YOUR INSTRUCTIONS
Rewrite the part of the profile of the Bethesda endocrinologist starting at "But when the" and ending at "her toddler son.", putting "suit" in place of "tuxedo".

Dr. Shabina Roohi Ahmed’s first transgender patient was a 16-year-old boy who described the depression and desperation he felt while longing for people to see him the way he saw himself.
The boy told Ahmed he’d faced bullying at school, had been worried that his loved ones wouldn’t accept him, and found that even moments of joy could become sources of anxiety because of his internal turmoil.
The lead-up to his mother’s wedding was full of dread, as he envisioned having to wear a dress to the ceremony. He wasn’t sure his mom would understand how deeply that would hurt him.
But when the mother and son finally talked, she didn’t insist on a gown. Instead, she suggested they go shopping for a tuxedo.
“It was just a simple switch,” Ahmed remembers. “And it was so impactful: the gesture from his mother understanding him.”
Since then, the Bethesda endocrinologist says she’s watched patient after patient express a similar rush of relief as she’s guided them through gender-affirming hormone therapy and they begin to feel their bodies aligning with their identities.
It’s an experience that never gets old, says Ahmed, who was drawn into medicine because of its transformative power.
Doctors played an instrumental role in the life of her late mother, whose neck was broken in a severe car accident when Ahmed was 8 years old. Her mother went from being an active woman in her early 30s to bedridden, unable even to lift her toddler son.
Ahmed’s mother spent years in debilitating pain until an operation performed by the late neurosurgeon Dr. Ayub Ommaya—who practiced in Bethesda—restored her ability to work as a child care provider and lead a largely normal life.
“So even though he’s a neurosurgeon and I’m an endocrinologist in a completely different field, I would say that he was one of those people that really inspired me,” Ahmed, 41, says. “That this is what I really want to do: I want to transform people’s lives.”
The type of treatment she provides is under attack in many places around the country, with a wave of states recently looking to restrict access to transgender health care for minors or even to classify it as child abuse. LGBTQ advocates say such laws are discriminatory and withhold vital medical care from an already vulnerable population.
Ahmed, who practices at Johns Hopkins Community Physicians-Downtown Bethesda, says it isn’t unusual for transgender patients to come into her clinic nervous, often because of bad experiences they’ve had in other health care settings. They wonder if providers and staff will treat them with dignity and use the right names and pronouns for them.
So Ahmed’s first task when a patient arrives is to earn their trust and learn about their goals for gender-affirming care.
From there, she says, the transformation begins.

SUPPLIED INFORMATION
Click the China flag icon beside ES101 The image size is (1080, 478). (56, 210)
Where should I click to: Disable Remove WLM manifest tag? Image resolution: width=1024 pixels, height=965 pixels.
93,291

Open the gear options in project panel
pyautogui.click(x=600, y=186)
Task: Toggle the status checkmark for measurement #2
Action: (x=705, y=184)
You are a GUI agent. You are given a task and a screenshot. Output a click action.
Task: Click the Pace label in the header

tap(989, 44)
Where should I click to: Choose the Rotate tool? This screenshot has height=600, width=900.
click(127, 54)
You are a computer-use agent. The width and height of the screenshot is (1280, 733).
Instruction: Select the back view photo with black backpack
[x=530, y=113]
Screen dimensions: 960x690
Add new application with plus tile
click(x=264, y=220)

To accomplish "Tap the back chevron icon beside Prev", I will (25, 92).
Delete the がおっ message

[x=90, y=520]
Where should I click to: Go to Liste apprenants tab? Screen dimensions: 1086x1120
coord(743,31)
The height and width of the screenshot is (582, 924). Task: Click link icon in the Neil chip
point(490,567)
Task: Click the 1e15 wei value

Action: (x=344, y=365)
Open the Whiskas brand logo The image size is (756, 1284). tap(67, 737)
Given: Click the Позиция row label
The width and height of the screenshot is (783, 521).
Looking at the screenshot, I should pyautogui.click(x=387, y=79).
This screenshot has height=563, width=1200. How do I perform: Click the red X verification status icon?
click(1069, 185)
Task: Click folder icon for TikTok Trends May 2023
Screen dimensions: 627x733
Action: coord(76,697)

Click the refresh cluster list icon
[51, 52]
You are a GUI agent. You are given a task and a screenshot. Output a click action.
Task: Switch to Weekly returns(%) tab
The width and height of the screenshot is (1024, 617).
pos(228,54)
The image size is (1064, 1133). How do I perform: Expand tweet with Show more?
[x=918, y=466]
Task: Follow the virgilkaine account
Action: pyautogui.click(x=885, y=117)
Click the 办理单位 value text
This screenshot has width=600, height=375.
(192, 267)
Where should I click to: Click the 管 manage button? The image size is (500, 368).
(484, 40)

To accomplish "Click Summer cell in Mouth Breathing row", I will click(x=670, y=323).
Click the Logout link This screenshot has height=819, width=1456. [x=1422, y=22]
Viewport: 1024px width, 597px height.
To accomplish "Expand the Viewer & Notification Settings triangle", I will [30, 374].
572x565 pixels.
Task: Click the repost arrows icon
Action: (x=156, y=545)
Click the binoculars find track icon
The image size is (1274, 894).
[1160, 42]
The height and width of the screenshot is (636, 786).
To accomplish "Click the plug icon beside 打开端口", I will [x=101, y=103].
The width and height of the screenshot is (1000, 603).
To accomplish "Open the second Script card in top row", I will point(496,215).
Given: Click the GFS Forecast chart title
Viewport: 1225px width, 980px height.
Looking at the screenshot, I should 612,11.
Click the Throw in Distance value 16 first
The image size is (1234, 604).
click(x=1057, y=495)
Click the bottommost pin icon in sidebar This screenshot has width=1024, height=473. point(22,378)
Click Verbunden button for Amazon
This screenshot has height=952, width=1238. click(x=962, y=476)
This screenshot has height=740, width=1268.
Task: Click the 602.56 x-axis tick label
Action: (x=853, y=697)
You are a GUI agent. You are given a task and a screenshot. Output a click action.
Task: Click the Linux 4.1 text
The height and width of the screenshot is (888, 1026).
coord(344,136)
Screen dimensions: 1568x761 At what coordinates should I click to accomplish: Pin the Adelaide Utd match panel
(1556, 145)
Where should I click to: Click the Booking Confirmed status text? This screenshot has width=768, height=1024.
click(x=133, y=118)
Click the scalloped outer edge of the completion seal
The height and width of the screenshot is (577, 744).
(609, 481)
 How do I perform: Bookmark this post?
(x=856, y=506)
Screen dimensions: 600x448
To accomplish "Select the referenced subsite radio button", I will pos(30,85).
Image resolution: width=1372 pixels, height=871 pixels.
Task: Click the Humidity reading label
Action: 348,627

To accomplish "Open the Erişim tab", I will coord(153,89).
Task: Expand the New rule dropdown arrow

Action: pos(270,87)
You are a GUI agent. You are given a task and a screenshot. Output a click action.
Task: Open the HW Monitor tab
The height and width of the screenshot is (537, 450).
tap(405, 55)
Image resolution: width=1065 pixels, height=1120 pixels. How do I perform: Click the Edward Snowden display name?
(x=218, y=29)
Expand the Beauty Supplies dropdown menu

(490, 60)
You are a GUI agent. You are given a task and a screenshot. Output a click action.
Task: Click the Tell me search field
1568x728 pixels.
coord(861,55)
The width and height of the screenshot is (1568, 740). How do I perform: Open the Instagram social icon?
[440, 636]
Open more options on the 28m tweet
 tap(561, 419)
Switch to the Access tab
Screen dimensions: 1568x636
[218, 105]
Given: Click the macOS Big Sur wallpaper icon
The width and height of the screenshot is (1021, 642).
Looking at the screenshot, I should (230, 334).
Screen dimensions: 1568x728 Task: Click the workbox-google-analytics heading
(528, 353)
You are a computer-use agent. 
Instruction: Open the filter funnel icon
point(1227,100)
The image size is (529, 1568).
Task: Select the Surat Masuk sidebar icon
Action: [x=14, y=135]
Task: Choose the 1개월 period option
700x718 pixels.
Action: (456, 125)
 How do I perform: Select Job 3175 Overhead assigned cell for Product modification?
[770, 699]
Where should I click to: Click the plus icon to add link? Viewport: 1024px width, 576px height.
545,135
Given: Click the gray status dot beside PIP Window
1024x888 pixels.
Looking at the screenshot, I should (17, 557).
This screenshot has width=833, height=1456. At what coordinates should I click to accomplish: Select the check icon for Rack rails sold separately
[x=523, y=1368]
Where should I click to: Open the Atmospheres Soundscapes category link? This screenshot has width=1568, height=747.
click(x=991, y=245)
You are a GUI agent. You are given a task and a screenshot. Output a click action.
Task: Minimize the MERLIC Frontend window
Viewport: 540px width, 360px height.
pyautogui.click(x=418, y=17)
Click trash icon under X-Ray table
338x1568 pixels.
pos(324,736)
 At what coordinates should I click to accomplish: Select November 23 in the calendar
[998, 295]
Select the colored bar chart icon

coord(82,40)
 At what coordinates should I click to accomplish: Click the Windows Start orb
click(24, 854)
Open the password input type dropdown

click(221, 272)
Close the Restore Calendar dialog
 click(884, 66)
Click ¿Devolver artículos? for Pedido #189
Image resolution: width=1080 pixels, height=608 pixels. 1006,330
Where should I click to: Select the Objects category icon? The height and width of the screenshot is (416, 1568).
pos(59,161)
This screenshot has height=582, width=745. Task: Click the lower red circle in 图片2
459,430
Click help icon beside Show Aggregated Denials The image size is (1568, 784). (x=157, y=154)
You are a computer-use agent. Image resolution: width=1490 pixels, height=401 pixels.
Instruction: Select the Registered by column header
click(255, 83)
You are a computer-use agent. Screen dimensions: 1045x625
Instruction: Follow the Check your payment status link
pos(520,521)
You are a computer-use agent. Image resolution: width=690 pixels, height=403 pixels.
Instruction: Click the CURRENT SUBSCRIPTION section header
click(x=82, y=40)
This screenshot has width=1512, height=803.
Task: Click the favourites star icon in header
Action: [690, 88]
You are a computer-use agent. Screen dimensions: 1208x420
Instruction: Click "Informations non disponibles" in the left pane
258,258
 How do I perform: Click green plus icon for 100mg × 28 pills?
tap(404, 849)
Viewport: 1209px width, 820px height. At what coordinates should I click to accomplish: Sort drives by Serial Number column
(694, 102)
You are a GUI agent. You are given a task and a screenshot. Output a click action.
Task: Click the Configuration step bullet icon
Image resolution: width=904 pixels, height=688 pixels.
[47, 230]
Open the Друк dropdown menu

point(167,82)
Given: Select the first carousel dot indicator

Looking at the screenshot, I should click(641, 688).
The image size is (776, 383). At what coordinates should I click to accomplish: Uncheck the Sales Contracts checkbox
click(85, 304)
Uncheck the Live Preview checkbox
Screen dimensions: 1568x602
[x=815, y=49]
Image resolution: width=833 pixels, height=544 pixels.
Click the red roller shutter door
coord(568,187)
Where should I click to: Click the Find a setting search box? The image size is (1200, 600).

YOUR SOLUTION
But when the mother and son finally talked, she didn’t insist on a gown. Instead, she suggested they go shopping for a suit.
“It was just a simple switch,” Ahmed remembers. “And it was so impactful: the gesture from his mother understanding him.”
Since then, the Bethesda endocrinologist says she’s watched patient after patient express a similar rush of relief as she’s guided them through gender-affirming hormone therapy and they begin to feel their bodies aligning with their identities.
It’s an experience that never gets old, says Ahmed, who was drawn into medicine because of its transformative power.
Doctors played an instrumental role in the life of her late mother, whose neck was broken in a severe car accident when Ahmed was 8 years old. Her mother went from being an active woman in her early 30s to bedridden, unable even to lift her toddler son.